Sullivan has 22 years of experience in HIV epidemiology and prevention focused on gay and bi men. He worked in the CDC for 12 years, including serving as an epidemic intelligence service officer, a branch chief, and acting deputy division director in the Division of HIV AIDS Prevention. He has also served as the associate director of scientific support for the National Institutes of Health-funded HIV Vaccine Trials Network.

What makes AIDSVu so invaluable right now?

We live in a time when the HIV epidemic is less visible and there’s less urgency to take action.  Our idea is that people understand data in different ways and maps are an easy, user friendly way to access this information. The maps are important because they display down to a granular level, the details of the epidemic in the United States. Although it may be less visible, the number is growing and the maps are one way to help people understand that HIV is an important and growing problem where they live.
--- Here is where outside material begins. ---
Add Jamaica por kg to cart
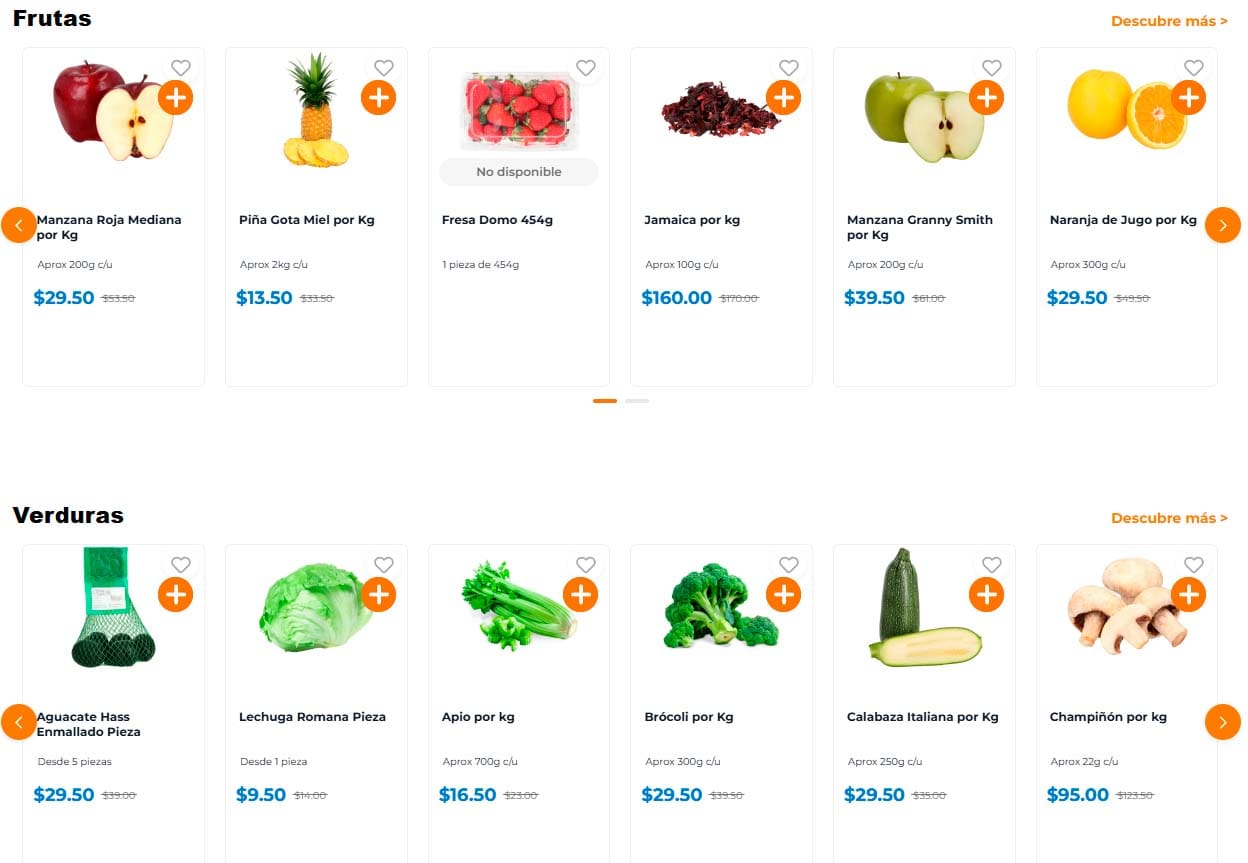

What's the most shocking thing that you've learned at AIDSvu that you didn't anticipate?

The persistent and profound impact of HIV in the Southern U.S. continues to concern me. The maps make it clear that the Southern epidemic is severe and widespread, effecting both urban and rural areas. In epidemiology we think a lot about this idea of disparities. Look at what’s going on in the southern U.S. which is only home to 37 percent of the country’s population, yet contains over 50 percent of new diagnoses. The south in general is quite heavily impacted; in terms of infection rates, five of the top five cities are in the south. The present data suggests that the important determinants for infection rates are directly correlated to poverty and low income areas and low coverages of health insurance which often co-occur. These areas also see less access to health information and STI screening. 

What's been something that the data has confirmed?

The health disparities of communities of color impacted by HIV — especially by African-Americans and other Black Americans. We've always known these disparities existed, but looking at side-by-side maps of White HIV rates versus Black HIV rates illustrates those disparities in a striking way. I hope that looking at the race-specific rate maps will motivate people to ask what we can do better to reduce these disparities. 

The data provided confirms certain suspicions, like that HIV tracks along certain racial groupings and poverty zip codes. 

Yes, that's correct, but the correlations are complex. The AIDSVu maps help visualize the correlation between HIV prevalence and factors like poverty, income inequality, education, and health insurance. 

Who is benefiting and what agencies are using the data the most?

We hear from a broad base of users about how having easy access to the data and maps helps their work in a variety of ways. Those users range from people in community-based organizations who use maps in educational materials and testing/prevention outreach to academic researchers who use the data for statistical analyses or policy reports.

What is your ultimate hope that the compilation of this data will lead to?

Ultimately, I hope that the site leads to concrete policy changes. Infection rates among injection drug use have been declining, despite the rise of a heroin epidemic. New rates among gay men have been steady, and overall new diagnoses are down 11 percent.  But, among youth 13-24, rates are up 11 percent, and among gay men in the same age bracket they are up 27 percent. I believe that one way to combat these rates is to offer HIV screening at every opportunity that anyone interacts with the healthcare system. One of the policy changes that I hope the site will foster is routine HIV screening in the same way you get screened for diabetes or anything else when you see the doctor. When they test your blood for sugar or diabetes, the doctor doesn’t ask you how many donuts you’ve eaten the last week. Unlike with STI and HIV tests where they ask you about sexual partners or “risky” activity. By making it a part of routine tests, we will de-stigmatize HIV testing for good.